Learn R Programming

⚠️There's a newer version (1.3.2) of this package.Take me there.

SDMtune

SDMtune provides a user-friendly framework that enables the training and the evaluation of species distribution models (SDMs). The package implements functions for data driven variable selection and model tuning and includes numerous utilities to display the results. All the functions used to select variables or to tune model hyperparameters have an interactive real-time chart displayed in the RStudio viewer pane during their execution. Visit the package website and learn how to use SDMtune starting from the first article Prepare data for the analysis.

Installation

You can install the latest release version from CRAN:

install.packages("SDMtune")

Or the development version from GitHub:

devtools::install_github("ConsBiol-unibern/SDMtune")

Hyperparameters tuning & real-time charts

SDMtune implements three functions for hyperparameters tuning:

  • gridSearch: runs all the possible combinations of predefined hyperparameters’ values;
  • randomSearch: randomly selects a fraction of the possible combinations of predefined hyperparameters’ values;
  • optimizeModel: uses a genetic algorithm that aims to optimize the given evaluation metric by combining the predefined hyperparameters’ values.
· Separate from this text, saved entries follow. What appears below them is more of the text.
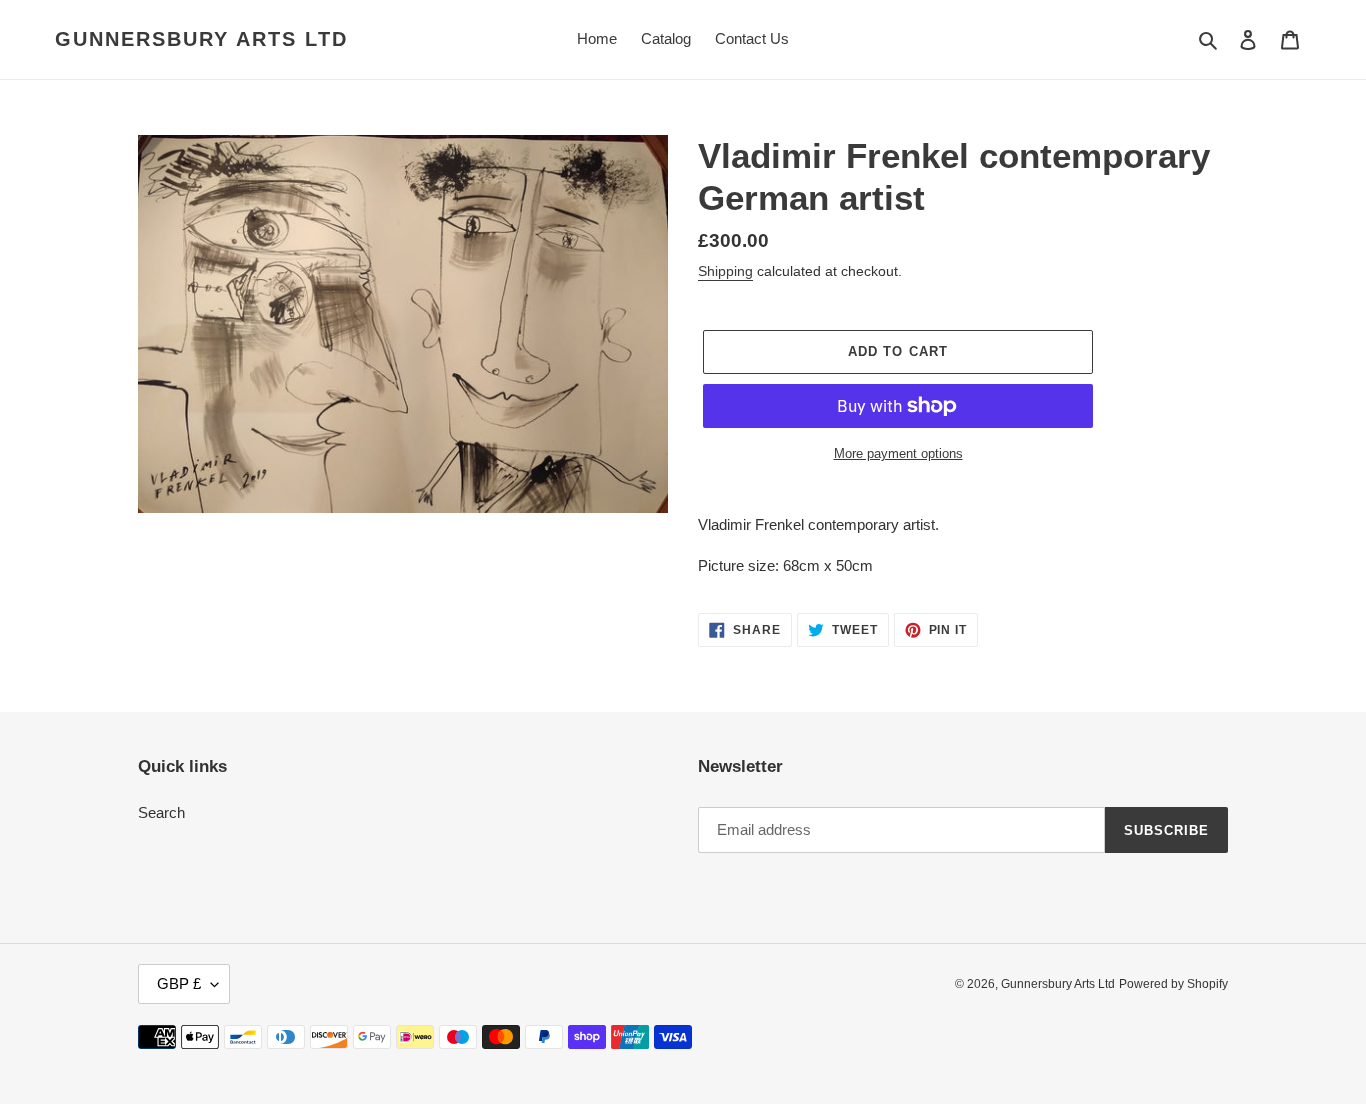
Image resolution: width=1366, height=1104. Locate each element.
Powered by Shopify (1173, 984)
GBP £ (179, 983)
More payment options (898, 453)
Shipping (725, 271)
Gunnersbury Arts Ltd (201, 39)
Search (161, 812)
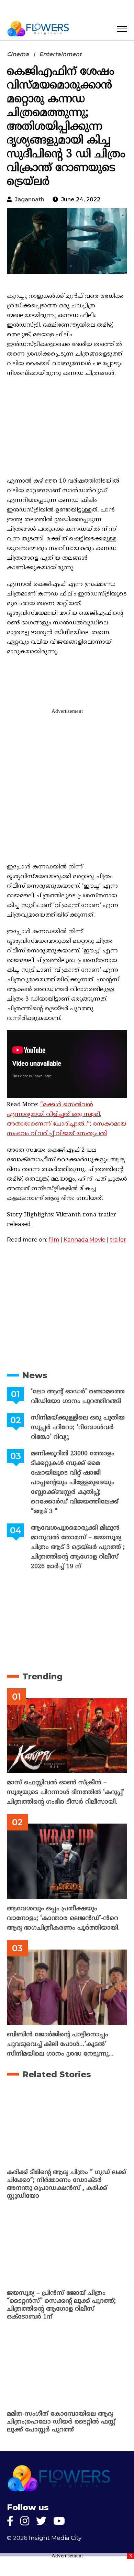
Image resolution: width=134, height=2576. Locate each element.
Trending (42, 1676)
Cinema (18, 54)
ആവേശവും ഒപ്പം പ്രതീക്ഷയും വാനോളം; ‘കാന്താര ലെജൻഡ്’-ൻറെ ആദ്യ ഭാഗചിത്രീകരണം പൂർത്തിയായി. (63, 1918)
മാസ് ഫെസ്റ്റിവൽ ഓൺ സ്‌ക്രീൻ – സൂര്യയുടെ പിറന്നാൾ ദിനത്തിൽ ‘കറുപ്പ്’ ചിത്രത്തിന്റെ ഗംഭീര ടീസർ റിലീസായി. (65, 1792)
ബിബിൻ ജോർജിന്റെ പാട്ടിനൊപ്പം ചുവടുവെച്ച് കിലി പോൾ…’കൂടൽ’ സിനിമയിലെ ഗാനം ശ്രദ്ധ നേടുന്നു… (60, 2044)
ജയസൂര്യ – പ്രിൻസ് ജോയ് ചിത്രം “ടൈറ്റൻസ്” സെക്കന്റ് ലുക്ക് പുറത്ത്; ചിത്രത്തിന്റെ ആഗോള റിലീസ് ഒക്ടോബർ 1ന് (61, 2305)
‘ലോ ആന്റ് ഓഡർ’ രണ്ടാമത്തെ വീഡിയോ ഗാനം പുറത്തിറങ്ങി (78, 1396)
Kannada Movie (84, 1239)
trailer (118, 1239)
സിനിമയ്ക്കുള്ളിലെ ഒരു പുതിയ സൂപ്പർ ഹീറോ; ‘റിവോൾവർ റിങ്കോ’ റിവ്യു (78, 1427)
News (34, 1375)
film (53, 1239)
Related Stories (56, 2074)
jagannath (29, 199)
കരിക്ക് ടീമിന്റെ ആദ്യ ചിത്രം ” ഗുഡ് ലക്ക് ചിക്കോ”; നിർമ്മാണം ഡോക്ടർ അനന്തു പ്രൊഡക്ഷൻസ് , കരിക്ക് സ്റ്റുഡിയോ (66, 2184)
When the amount of hyperparameters’ combinations is high, the computation time necessary to train all the defined models could be very long. The function optimizeModel offers a valid alternative that reduces computation time thanks to an implemented genetic algorithm. This function seeks the best combination of hyperparameters reaching a near optimal or optimal solution in a reduced amount of time compared to gridSearch. The following code shows an example using a simulated dataset. First a model is trained using the Maxnet algorithm implemented in the maxnet package with default hyperparameters’ values. After the model is trained, both the gridSearch and optimizeModel functions are executed to compare the execution time and model performance evaluated with the AUC metric. If the following code is not clear, please check the articles in the website.

library(SDMtune)

# Acquire environmental variables
files <- list.files(path = file.path(system.file(package = "dismo"), "ex"),
                    pattern = "grd", full.names = TRUE)
predictors <- raster::stack(files)

# Prepare presence and background locations
p_coords <- virtualSp$presence
bg_coords <- virtualSp$background

# Create SWD object
data <- prepareSWD(species = "Virtual species", p = p_coords, a = bg_coords,
                   env = predictors, categorical = "biome")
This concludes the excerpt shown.